▶ _Work to do_:
Render all of the following rows as a Markdown table with two columns, No. and Text. Number the rows in order and leave out blank lines.
======== Given entries ========
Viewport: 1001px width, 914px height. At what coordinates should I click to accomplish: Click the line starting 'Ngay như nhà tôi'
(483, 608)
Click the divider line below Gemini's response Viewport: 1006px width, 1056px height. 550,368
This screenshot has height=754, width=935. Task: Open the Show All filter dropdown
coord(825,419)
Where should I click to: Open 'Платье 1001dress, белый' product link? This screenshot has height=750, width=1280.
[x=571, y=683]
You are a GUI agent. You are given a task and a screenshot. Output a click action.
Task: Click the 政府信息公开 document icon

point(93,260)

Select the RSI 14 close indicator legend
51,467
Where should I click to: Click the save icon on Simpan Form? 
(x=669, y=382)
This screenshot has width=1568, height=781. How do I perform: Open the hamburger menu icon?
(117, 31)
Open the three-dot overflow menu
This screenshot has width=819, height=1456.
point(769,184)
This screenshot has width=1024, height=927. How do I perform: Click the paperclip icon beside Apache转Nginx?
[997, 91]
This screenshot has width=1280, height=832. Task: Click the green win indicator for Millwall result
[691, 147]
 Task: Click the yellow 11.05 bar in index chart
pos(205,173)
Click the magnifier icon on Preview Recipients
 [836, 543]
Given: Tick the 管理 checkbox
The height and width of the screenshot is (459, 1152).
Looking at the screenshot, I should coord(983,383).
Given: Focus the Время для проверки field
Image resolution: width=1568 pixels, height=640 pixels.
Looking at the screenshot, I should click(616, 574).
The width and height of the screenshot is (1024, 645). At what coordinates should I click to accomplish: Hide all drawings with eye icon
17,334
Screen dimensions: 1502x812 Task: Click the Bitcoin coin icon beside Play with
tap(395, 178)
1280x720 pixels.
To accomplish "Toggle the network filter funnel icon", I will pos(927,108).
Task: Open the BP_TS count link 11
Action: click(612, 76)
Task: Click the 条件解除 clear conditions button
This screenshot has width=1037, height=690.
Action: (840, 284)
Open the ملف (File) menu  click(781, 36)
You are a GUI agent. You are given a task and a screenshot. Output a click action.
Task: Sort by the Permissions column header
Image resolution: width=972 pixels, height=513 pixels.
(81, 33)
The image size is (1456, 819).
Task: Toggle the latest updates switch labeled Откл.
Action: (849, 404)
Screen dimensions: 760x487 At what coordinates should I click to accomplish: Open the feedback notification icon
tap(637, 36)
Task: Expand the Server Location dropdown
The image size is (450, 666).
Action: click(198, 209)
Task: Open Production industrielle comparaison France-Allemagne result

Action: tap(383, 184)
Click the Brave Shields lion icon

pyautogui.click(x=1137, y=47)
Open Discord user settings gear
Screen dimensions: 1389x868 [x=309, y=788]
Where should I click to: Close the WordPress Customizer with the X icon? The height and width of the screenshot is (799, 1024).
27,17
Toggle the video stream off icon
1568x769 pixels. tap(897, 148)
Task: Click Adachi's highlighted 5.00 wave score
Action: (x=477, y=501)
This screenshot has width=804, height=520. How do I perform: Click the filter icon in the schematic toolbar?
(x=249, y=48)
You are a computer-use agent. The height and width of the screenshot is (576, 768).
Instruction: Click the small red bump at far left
========
▶ _Exercise result_:
| No. | Text |
|---|---|
| 1 | Viewport: 1001px width, 914px height. At what coordinates should I click to accomplish: Click the line starting 'Ngay như nhà tôi' |
| 2 | (483, 608) |
| 3 | Click the divider line below Gemini's response Viewport: 1006px width, 1056px height. 550,368 |
| 4 | This screenshot has height=754, width=935. Task: Open the Show All filter dropdown |
| 5 | coord(825,419) |
| 6 | Where should I click to: Open 'Платье 1001dress, белый' product link? This screenshot has height=750, width=1280. |
| 7 | [x=571, y=683] |
| 8 | You are a GUI agent. You are given a task and a screenshot. Output a click action. |
| 9 | Task: Click the 政府信息公开 document icon |
| 10 | point(93,260) |
| 11 | Select the RSI 14 close indicator legend |
| 12 | 51,467 |
| 13 | Where should I click to: Click the save icon on Simpan Form?  |
| 14 | (x=669, y=382) |
| 15 | This screenshot has width=1568, height=781. How do I perform: Open the hamburger menu icon? |
| 16 | (117, 31) |
| 17 | Open the three-dot overflow menu |
| 18 | This screenshot has width=819, height=1456. |
| 19 | point(769,184) |
| 20 | This screenshot has width=1024, height=927. How do I perform: Click the paperclip icon beside Apache转Nginx? |
| 21 | [997, 91] |
| 22 | This screenshot has width=1280, height=832. Task: Click the green win indicator for Millwall result |
| 23 | [691, 147] |
| 24 |  Task: Click the yellow 11.05 bar in index chart |
| 25 | pos(205,173) |
| 26 | Click the magnifier icon on Preview Recipients |
| 27 |  [836, 543] |
| 28 | Given: Tick the 管理 checkbox |
| 29 | The height and width of the screenshot is (459, 1152). |
| 30 | Looking at the screenshot, I should coord(983,383). |
| 31 | Given: Focus the Время для проверки field |
| 32 | Image resolution: width=1568 pixels, height=640 pixels. |
| 33 | Looking at the screenshot, I should click(616, 574). |
| 34 | The width and height of the screenshot is (1024, 645). At what coordinates should I click to accomplish: Hide all drawings with eye icon |
| 35 | 17,334 |
| 36 | Screen dimensions: 1502x812 Task: Click the Bitcoin coin icon beside Play with |
| 37 | tap(395, 178) |
| 38 | 1280x720 pixels. |
| 39 | To accomplish "Toggle the network filter funnel icon", I will pos(927,108). |
| 40 | Task: Open the BP_TS count link 11 |
| 41 | Action: click(612, 76) |
| 42 | Task: Click the 条件解除 clear conditions button |
| 43 | This screenshot has width=1037, height=690. |
| 44 | Action: (840, 284) |
| 45 | Open the ملف (File) menu  click(781, 36) |
| 46 | You are a GUI agent. You are given a task and a screenshot. Output a click action. |
| 47 | Task: Sort by the Permissions column header |
| 48 | Image resolution: width=972 pixels, height=513 pixels. |
| 49 | (81, 33) |
| 50 | The image size is (1456, 819). |
| 51 | Task: Toggle the latest updates switch labeled Откл. |
| 52 | Action: (849, 404) |
| 53 | Screen dimensions: 760x487 At what coordinates should I click to accomplish: Open the feedback notification icon |
| 54 | tap(637, 36) |
| 55 | Task: Expand the Server Location dropdown |
| 56 | The image size is (450, 666). |
| 57 | Action: click(198, 209) |
| 58 | Task: Open Production industrielle comparaison France-Allemagne result |
| 59 | Action: tap(383, 184) |
| 60 | Click the Brave Shields lion icon |
| 61 | pyautogui.click(x=1137, y=47) |
| 62 | Open Discord user settings gear |
| 63 | Screen dimensions: 1389x868 [x=309, y=788] |
| 64 | Where should I click to: Close the WordPress Customizer with the X icon? The height and width of the screenshot is (799, 1024). |
| 65 | 27,17 |
| 66 | Toggle the video stream off icon |
| 67 | 1568x769 pixels. tap(897, 148) |
| 68 | Task: Click Adachi's highlighted 5.00 wave score |
| 69 | Action: (x=477, y=501) |
| 70 | This screenshot has width=804, height=520. How do I perform: Click the filter icon in the schematic toolbar? |
| 71 | (x=249, y=48) |
| 72 | You are a computer-use agent. The height and width of the screenshot is (576, 768). |
| 73 | Instruction: Click the small red bump at far left |